# RECORDS SHOWN start

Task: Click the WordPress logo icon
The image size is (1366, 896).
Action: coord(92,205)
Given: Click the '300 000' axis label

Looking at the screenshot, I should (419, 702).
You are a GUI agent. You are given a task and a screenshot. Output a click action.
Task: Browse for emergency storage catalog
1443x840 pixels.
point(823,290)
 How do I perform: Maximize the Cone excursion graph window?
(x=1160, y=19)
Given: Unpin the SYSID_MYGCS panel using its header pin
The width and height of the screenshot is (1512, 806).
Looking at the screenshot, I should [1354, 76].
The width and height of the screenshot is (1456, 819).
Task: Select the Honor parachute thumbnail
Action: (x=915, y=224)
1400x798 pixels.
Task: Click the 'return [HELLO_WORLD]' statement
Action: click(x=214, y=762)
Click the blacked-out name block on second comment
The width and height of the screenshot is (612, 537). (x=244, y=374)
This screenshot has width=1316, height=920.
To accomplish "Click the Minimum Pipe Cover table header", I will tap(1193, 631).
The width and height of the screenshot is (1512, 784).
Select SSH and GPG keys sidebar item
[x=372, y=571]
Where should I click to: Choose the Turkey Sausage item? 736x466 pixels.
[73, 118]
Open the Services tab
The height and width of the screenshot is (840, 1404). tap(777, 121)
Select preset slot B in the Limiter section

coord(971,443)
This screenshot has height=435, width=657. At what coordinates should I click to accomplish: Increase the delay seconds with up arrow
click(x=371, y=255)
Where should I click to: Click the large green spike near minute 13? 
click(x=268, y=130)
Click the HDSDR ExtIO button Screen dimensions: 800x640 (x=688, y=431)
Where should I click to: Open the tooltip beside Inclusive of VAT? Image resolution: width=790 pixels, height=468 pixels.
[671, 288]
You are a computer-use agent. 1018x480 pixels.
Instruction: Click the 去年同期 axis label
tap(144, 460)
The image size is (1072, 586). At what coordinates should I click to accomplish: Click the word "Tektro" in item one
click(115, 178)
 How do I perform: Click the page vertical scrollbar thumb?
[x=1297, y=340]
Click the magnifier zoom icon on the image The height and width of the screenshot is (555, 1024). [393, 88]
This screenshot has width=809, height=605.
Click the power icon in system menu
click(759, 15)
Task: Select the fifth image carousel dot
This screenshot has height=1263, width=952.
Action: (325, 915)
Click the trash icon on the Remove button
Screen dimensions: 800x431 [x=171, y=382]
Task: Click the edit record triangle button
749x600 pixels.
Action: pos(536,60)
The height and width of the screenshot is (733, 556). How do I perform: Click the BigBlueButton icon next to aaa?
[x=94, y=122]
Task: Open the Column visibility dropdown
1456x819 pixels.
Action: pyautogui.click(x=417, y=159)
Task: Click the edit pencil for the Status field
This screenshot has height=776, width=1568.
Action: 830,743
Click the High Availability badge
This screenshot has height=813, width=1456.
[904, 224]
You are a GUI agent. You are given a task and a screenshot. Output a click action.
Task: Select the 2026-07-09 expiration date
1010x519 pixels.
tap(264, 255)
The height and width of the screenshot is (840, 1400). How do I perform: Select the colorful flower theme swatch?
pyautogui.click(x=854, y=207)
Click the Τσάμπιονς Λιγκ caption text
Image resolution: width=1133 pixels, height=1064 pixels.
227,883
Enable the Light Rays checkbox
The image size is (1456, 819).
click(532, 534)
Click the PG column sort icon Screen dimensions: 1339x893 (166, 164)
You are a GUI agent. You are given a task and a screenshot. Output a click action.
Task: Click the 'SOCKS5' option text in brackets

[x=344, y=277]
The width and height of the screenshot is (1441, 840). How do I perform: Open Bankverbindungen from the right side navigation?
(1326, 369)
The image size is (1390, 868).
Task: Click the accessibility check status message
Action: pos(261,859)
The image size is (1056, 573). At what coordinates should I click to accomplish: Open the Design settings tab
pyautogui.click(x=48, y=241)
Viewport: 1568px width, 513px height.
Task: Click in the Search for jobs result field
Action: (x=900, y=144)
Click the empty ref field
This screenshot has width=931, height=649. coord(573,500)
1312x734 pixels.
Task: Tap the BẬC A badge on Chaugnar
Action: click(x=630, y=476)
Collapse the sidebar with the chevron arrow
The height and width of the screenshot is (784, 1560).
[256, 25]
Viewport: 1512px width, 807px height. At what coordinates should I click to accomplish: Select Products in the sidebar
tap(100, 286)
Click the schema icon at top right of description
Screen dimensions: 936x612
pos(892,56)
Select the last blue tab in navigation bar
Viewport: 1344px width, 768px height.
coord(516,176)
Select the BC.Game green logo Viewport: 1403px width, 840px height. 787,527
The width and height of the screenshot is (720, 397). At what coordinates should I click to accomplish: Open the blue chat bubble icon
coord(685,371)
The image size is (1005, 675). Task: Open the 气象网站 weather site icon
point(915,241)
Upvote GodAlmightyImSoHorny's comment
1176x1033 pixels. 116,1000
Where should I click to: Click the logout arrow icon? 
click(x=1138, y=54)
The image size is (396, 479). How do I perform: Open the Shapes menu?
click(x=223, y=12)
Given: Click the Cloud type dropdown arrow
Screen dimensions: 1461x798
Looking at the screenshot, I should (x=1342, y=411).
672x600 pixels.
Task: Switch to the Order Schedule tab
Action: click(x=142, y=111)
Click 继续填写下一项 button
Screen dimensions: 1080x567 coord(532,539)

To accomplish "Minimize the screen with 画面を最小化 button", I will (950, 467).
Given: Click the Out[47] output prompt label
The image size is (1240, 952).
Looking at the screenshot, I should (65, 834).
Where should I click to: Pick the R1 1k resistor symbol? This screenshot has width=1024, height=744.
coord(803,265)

# RECORDS SHOWN end

= INSTRUCTIONS TO FOLLOW =
Extract every row above verbatim, reproducing each line unchanged and in its original order.

= SOLUTION TO THIS EXERCISE =
Task: Click the WordPress logo icon
The image size is (1366, 896).
Action: coord(92,205)
Given: Click the '300 000' axis label

Looking at the screenshot, I should (419, 702).
You are a GUI agent. You are given a task and a screenshot. Output a click action.
Task: Browse for emergency storage catalog
1443x840 pixels.
point(823,290)
 How do I perform: Maximize the Cone excursion graph window?
(x=1160, y=19)
Given: Unpin the SYSID_MYGCS panel using its header pin
The width and height of the screenshot is (1512, 806).
Looking at the screenshot, I should [1354, 76].
The width and height of the screenshot is (1456, 819).
Task: Select the Honor parachute thumbnail
Action: (x=915, y=224)
1400x798 pixels.
Task: Click the 'return [HELLO_WORLD]' statement
Action: click(x=214, y=762)
Click the blacked-out name block on second comment
The width and height of the screenshot is (612, 537). (x=244, y=374)
This screenshot has width=1316, height=920.
To accomplish "Click the Minimum Pipe Cover table header", I will tap(1193, 631).
The width and height of the screenshot is (1512, 784).
Select SSH and GPG keys sidebar item
[x=372, y=571]
Where should I click to: Choose the Turkey Sausage item? 736x466 pixels.
[73, 118]
Open the Services tab
The height and width of the screenshot is (840, 1404). tap(777, 121)
Select preset slot B in the Limiter section

coord(971,443)
This screenshot has height=435, width=657. At what coordinates should I click to accomplish: Increase the delay seconds with up arrow
click(x=371, y=255)
Where should I click to: Click the large green spike near minute 13? 
click(x=268, y=130)
Click the HDSDR ExtIO button Screen dimensions: 800x640 (x=688, y=431)
Where should I click to: Open the tooltip beside Inclusive of VAT? Image resolution: width=790 pixels, height=468 pixels.
[671, 288]
You are a computer-use agent. 1018x480 pixels.
Instruction: Click the 去年同期 axis label
tap(144, 460)
The image size is (1072, 586). At what coordinates should I click to accomplish: Click the word "Tektro" in item one
click(115, 178)
 How do I perform: Click the page vertical scrollbar thumb?
[x=1297, y=340]
Click the magnifier zoom icon on the image The height and width of the screenshot is (555, 1024). [393, 88]
This screenshot has width=809, height=605.
Click the power icon in system menu
click(759, 15)
Task: Select the fifth image carousel dot
This screenshot has height=1263, width=952.
Action: (325, 915)
Click the trash icon on the Remove button
Screen dimensions: 800x431 [x=171, y=382]
Task: Click the edit record triangle button
749x600 pixels.
Action: pos(536,60)
The height and width of the screenshot is (733, 556). How do I perform: Click the BigBlueButton icon next to aaa?
[x=94, y=122]
Task: Open the Column visibility dropdown
1456x819 pixels.
Action: pyautogui.click(x=417, y=159)
Task: Click the edit pencil for the Status field
This screenshot has height=776, width=1568.
Action: 830,743
Click the High Availability badge
This screenshot has height=813, width=1456.
[904, 224]
You are a GUI agent. You are given a task and a screenshot. Output a click action.
Task: Select the 2026-07-09 expiration date
1010x519 pixels.
tap(264, 255)
The height and width of the screenshot is (840, 1400). How do I perform: Select the colorful flower theme swatch?
pyautogui.click(x=854, y=207)
Click the Τσάμπιονς Λιγκ caption text
Image resolution: width=1133 pixels, height=1064 pixels.
227,883
Enable the Light Rays checkbox
The image size is (1456, 819).
click(532, 534)
Click the PG column sort icon Screen dimensions: 1339x893 (166, 164)
You are a GUI agent. You are given a task and a screenshot. Output a click action.
Task: Click the 'SOCKS5' option text in brackets

[x=344, y=277]
The width and height of the screenshot is (1441, 840). How do I perform: Open Bankverbindungen from the right side navigation?
(1326, 369)
The image size is (1390, 868).
Task: Click the accessibility check status message
Action: pos(261,859)
The image size is (1056, 573). At what coordinates should I click to accomplish: Open the Design settings tab
pyautogui.click(x=48, y=241)
Viewport: 1568px width, 513px height.
Task: Click in the Search for jobs result field
Action: (x=900, y=144)
Click the empty ref field
This screenshot has width=931, height=649. coord(573,500)
1312x734 pixels.
Task: Tap the BẬC A badge on Chaugnar
Action: click(x=630, y=476)
Collapse the sidebar with the chevron arrow
The height and width of the screenshot is (784, 1560).
[256, 25]
Viewport: 1512px width, 807px height. At what coordinates should I click to accomplish: Select Products in the sidebar
tap(100, 286)
Click the schema icon at top right of description
Screen dimensions: 936x612
pos(892,56)
Select the last blue tab in navigation bar
Viewport: 1344px width, 768px height.
coord(516,176)
Select the BC.Game green logo Viewport: 1403px width, 840px height. 787,527
The width and height of the screenshot is (720, 397). At what coordinates should I click to accomplish: Open the blue chat bubble icon
coord(685,371)
The image size is (1005, 675). Task: Open the 气象网站 weather site icon
point(915,241)
Upvote GodAlmightyImSoHorny's comment
1176x1033 pixels. 116,1000
Where should I click to: Click the logout arrow icon? 
click(x=1138, y=54)
The image size is (396, 479). How do I perform: Open the Shapes menu?
click(x=223, y=12)
Given: Click the Cloud type dropdown arrow
Screen dimensions: 1461x798
Looking at the screenshot, I should (x=1342, y=411).
672x600 pixels.
Task: Switch to the Order Schedule tab
Action: click(x=142, y=111)
Click 继续填写下一项 button
Screen dimensions: 1080x567 coord(532,539)

To accomplish "Minimize the screen with 画面を最小化 button", I will (950, 467).
Given: Click the Out[47] output prompt label
The image size is (1240, 952).
Looking at the screenshot, I should (65, 834).
Where should I click to: Pick the R1 1k resistor symbol? This screenshot has width=1024, height=744.
coord(803,265)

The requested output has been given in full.